The sinking of the RMS Titanic in 1912 is a well-known tragedy that claimed the lives of many passengers and crew members. Our objective is to build predictive models that can accurately determine whether a passenger survived or perished based on various features such as age, gender, ticket class, and more. By analyzing this dataset and applying supervised learning algorithms, we hope to gain valuable insights and unlock the secrets behind survival patterns.
Not only that, we also create a streamlit app that will use this model and give predictions for an individual's chances of survival. Check out the demo here
The modeling notebook is present in this location
We do an extensive EDA and Feature Engineering, try different classification models and then fine-tune four models with high accuracies.
Take a look at the model metrics and the confusion matrices, roc curves for the four hyperparameter tuned models
- Logistic Regression
- Random Forest Classifier
- XGBoost
- Bagging Classifier
We use the joblib library to save the models. The saved models are stored here
Following inputs are required for prediction
- Title (Mr, Miss, Mrs, Master, Other)

= Listed entries =
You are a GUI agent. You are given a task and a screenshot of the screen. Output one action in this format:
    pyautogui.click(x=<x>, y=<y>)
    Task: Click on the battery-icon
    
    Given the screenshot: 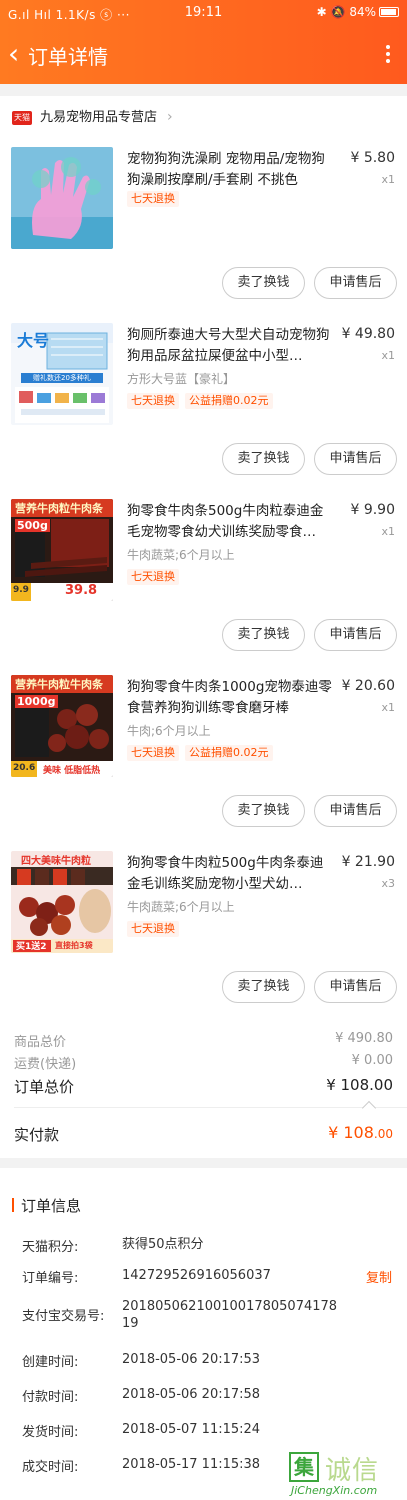 What is the action you would take?
    pyautogui.click(x=389, y=12)
    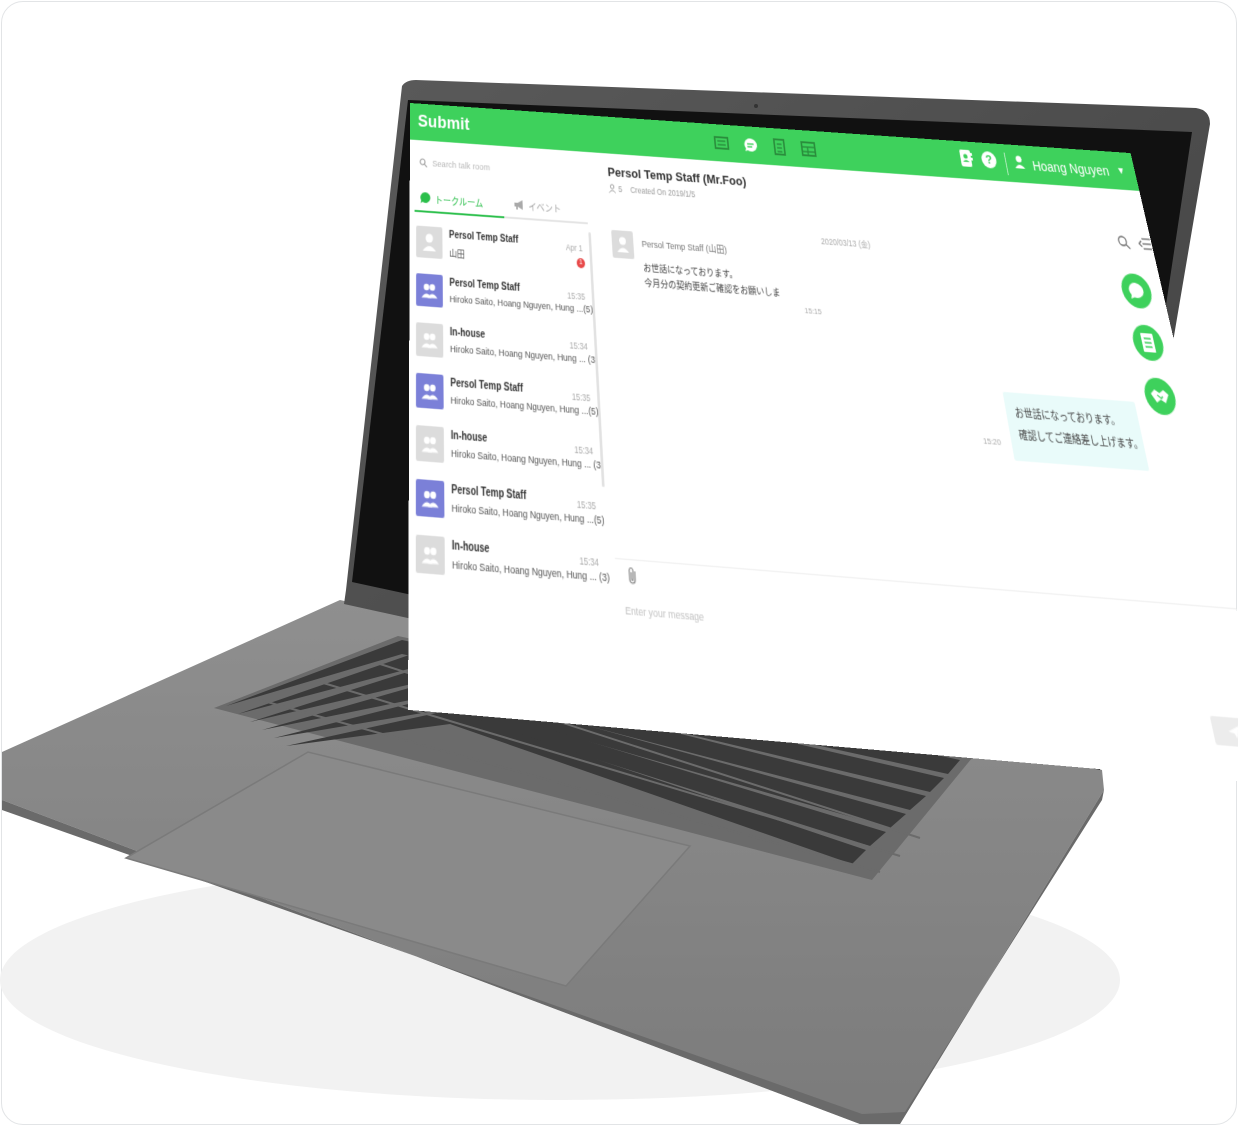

= What you need to do =
Pick up the Titanic survival-prediction project description after its last line and keep writing it. The records are not needed here.

= Final answer =
- Passenger Class
- Port of Embarkment
- Gender
- Age
- Fare
- Number of Parents/Children
- Number of Siblings/Spouses
The streamlit application accepts input details of a passenger and predicts the probability of survival. We have a cut-off at 50% for classification between 'survived' and 'did not survive'.
The prediction can be made by selecting one of the four available models. The application also displays the metrics and the confusion matrix, roc curve for the selected model.
Prerequisite: python 3.6 (or higher)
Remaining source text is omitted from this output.